Broccoli and Avocado Cream Soup (Vegan)
Servings: 3 soup bowls
This fancy cream soup is prepared with many different vegetables, it’s absolutely delicious, has the perfect creamy texture and it's vegan. Enjoy it and share it with everyone!
- 1 sweet potato (skin removed)
- 1/2 parsnip
- 1 big stick celery
- 1 slice fennel
- 1 yellow bell pepper
- 1 carrot
- 100-150 g frozen broccoli
- 1/2 avocado (skin and seed removed)
- 2-3 cloves garlic
- 1 tsp Himalayan salt
- 1-2 tsp dried lovage
- black pepper (to taste)
- paprika (sweet or hot, to taste)
Prepare all the veggies (cut, peel or chop) and add them into a pot.
Bring to a boil and cook until the sweet potatoes have become tender.
Remove from heat and drain the water in a separate bowl.
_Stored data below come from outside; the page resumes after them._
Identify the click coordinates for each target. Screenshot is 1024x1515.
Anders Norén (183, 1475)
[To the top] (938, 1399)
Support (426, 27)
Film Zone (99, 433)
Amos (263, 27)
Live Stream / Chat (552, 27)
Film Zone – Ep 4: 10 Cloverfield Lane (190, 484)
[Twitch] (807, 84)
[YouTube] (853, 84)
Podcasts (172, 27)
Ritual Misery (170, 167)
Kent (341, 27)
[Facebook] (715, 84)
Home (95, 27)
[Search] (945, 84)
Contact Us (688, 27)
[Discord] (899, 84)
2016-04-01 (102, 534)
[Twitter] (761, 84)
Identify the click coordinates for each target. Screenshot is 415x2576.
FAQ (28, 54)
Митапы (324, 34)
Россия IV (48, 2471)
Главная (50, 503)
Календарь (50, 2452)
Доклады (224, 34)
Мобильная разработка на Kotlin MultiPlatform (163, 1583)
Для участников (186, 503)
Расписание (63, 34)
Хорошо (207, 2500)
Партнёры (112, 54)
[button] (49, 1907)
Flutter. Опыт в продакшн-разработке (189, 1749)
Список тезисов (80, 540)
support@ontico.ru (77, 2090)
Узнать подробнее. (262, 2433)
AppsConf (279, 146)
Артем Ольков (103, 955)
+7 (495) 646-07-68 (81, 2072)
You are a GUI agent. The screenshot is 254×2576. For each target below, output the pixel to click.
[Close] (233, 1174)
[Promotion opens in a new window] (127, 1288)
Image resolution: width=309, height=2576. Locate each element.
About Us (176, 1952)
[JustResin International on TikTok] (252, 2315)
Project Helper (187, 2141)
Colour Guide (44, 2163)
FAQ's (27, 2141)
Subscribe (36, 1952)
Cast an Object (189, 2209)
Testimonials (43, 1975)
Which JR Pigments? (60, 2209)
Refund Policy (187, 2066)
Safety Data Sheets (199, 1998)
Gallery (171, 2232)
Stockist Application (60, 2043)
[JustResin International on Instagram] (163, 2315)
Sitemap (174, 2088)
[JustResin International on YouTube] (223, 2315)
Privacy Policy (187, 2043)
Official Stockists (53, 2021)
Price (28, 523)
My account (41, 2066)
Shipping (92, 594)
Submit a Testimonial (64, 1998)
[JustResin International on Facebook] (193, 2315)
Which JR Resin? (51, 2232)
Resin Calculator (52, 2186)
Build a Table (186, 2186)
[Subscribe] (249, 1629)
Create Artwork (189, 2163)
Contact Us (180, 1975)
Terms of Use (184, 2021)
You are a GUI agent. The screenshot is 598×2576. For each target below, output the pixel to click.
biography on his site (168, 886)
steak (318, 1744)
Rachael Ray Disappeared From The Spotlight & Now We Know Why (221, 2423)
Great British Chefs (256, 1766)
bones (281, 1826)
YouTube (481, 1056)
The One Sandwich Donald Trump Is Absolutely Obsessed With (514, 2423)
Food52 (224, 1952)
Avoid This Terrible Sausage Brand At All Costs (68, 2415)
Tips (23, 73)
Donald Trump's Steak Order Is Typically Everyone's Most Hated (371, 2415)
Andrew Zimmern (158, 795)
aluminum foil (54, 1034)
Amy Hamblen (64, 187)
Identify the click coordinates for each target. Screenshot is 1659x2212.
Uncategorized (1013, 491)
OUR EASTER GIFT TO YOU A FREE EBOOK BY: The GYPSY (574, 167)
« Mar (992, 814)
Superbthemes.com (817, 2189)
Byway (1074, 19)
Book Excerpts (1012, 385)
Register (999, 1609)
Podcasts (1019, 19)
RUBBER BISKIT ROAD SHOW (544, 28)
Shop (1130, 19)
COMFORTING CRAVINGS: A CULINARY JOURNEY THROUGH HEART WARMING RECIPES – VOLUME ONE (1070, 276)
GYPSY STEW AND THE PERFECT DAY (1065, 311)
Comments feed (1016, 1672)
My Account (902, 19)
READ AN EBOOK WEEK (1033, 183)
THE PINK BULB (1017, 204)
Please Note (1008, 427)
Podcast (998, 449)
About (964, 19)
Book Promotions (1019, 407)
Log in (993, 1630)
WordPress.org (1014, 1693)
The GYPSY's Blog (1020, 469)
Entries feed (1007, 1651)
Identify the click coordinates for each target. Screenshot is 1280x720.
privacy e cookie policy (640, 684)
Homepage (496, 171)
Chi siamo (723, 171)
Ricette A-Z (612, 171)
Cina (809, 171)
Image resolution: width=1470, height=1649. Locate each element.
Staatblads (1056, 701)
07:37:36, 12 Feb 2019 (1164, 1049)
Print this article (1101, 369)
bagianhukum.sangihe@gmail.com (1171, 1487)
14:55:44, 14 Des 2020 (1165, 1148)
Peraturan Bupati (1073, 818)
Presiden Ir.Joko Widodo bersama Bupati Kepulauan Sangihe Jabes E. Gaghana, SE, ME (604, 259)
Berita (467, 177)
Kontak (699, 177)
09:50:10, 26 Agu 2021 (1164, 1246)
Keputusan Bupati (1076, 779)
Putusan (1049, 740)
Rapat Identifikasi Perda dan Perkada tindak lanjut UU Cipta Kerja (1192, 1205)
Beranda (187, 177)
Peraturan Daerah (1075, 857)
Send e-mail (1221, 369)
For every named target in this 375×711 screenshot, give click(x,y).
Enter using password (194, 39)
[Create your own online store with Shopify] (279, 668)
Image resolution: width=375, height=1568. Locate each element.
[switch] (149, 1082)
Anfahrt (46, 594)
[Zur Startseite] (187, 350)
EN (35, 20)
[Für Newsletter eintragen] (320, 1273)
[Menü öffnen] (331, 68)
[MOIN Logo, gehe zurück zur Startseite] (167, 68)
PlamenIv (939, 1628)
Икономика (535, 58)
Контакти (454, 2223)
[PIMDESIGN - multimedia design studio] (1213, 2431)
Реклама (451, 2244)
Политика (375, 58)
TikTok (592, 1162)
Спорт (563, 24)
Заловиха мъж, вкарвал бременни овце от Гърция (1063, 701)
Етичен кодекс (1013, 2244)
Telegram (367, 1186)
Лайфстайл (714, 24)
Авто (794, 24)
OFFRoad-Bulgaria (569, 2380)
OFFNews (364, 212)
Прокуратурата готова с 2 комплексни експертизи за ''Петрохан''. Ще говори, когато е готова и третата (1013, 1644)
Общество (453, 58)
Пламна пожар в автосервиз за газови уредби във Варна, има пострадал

Let the veggies cool down for a few minutes.
Add cooked veggies into the blender, next to add avocado, spices and salt.
Puree on medium speed until reaching the desired consistency. If you feel like your blender needs more power to puree everything, add a bit of the water used for cooking the veggies.
That’s it! Transfer the cream soup into dedicated soup bowls, garnish and serve with your favorite extras.
I served this soup with raw salted pistachio but walnuts, pecans and even cashew will work great.
Sometimes you may end-up with a cream soup that's a bit on the thick side. That’s perfectly normal, simply add a bit more water and blend again for 10-20 seconds to incorporate and thicken.
This cream soup can be served hot or cold, plus this soup reheats easily.